Dodick and Orion (2003a, 2003b) conducted a large-scale study with junior high and high school students using validated, reliable quantitative tools. In this study, geological time was divided into two different concepts:

1. A (passive) temporal framework in which large-scale geological events occur. Such understanding depends upon building connections between events and time. In the cognitive literature this is comparable to Friedman's (1982) associative networks, a system of temporal processing used for storing information on points in time. By this reasoning, an understanding of geological time should be mitigated by a person's knowledge of such events.
2. A logical understanding of geological time used to reconstruct past environments and organisms based on a series of scientific principles. This is similar to the work done in logic-based studies, noted above. Based on this definition, it might seem that students unfamiliar with geology might be unable to reconstruct a depositional system; however, in structure, geo-logic is comparable to Montagnero's (1992, 1996) model of “diachronic thinking.” He defines diachronic thinking as the capacity to represent transformations over time; such thinking is activated, for example, when a child attempts to reconstruct the growth (and decay) cycle of a tree.

Montagnero (1996) argues that there are four schemes, which are activated when one attempts to reconstruct transformational sequences. Dodick and Orion translated three of these schemes into the logical skills needed to solve temporal problems about geological strata:

1. Transformation: This scheme defines a principle of change, whether qualitative or quantitative. In geology it is understood through the principle of actualism (i.e., the present as key to the past).
2. Temporal Organization: This scheme defines the sequential order of stages in a transformational process. In geology, principles based on the three-dimensional relationship among strata (ex: superposition) are used in determining temporal organization.
3. Interstage Linkage: The connections between the successive stages of transformational phenomena. In geology such stages are reconstructed via the combination of actualism and causal reasoning.

For the purposes of this research, Montagnero designed a specialized (validated) instrument, the GeoTAT, consisting of a series of open puzzles that tested the subject's understanding of diachronic schemes as applied to geological settings.

In addition, two other questionnaires were distributed to subunits of this population to answer questions that arose through the use of the GeoTAT: (a) a Time-Spatial Test (or TST), which tested the possibility that spatial thinking influences temporal thinking and (b) a Stratigraphic Factors Test (SFT), which tested the influence of (geological strata) dimensions on students’ temporal understanding. In addition, researchers pursued qualitative research in the classroom and field by studying and interviewing students who were studying geology and paleontology as part of their matriculation studies.
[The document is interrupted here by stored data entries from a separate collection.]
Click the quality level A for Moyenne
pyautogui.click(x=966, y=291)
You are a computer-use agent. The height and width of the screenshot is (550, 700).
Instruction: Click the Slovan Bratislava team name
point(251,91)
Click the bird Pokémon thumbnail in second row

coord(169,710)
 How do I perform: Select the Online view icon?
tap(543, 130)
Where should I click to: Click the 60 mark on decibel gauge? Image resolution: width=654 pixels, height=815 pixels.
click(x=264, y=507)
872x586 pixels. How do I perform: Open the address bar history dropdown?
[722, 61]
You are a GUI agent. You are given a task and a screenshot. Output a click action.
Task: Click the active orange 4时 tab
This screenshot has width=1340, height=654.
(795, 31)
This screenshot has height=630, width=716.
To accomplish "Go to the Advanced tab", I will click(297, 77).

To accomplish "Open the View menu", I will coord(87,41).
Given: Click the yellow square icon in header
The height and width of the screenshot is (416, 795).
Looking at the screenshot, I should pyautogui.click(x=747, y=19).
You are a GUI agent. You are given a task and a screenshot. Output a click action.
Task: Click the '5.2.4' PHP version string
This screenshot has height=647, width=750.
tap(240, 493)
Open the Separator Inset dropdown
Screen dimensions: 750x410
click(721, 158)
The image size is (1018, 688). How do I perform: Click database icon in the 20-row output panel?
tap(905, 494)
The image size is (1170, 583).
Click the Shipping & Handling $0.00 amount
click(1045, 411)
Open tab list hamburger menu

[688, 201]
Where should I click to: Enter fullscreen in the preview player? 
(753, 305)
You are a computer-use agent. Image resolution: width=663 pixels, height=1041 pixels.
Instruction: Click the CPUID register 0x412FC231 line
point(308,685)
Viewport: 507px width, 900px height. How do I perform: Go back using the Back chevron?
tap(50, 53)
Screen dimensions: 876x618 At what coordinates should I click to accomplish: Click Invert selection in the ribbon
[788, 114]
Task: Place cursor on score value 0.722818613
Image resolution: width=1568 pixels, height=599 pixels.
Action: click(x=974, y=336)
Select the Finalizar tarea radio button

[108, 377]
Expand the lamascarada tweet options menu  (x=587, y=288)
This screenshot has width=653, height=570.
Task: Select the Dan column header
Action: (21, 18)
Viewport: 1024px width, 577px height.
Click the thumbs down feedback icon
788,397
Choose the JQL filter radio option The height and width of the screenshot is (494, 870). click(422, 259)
From this study Montagnero constructed a model of temporal thinking. This model identified abilities needed to reconstruct geological features in time:

1. The transformation scheme, which influences the other two diachronic schemes.
2. Knowledge, most importantly empirical knowledge (such as the relationship between environment and rock type) and organizational knowledge (i.e., dimensional change).
3. Extracognitive factors, such as spatial-visual ability, that influence how a subject temporally organizes three-dimensional structures such as geological strata.

Among students who were not taking geology as part of their school program, it was seen that there was a significant difference between samples composed of high school and ninth-grade students (on the one hand) and seventh-grade students (on the other) in their ability to understand geological phenomena with the use of diachronic thinking. This suggests that somewhere between grades 7 and 8 it should be possible to start teaching some of the logical principles permitting one to reconstruct geological structures. These include complex superposition (consisting of tilted strata) and correlation (two outcrop problems), which rely on the use of isolated diachronic schemes, as well the integrated use of all the diachronic schemes to solve complex problems of deposition.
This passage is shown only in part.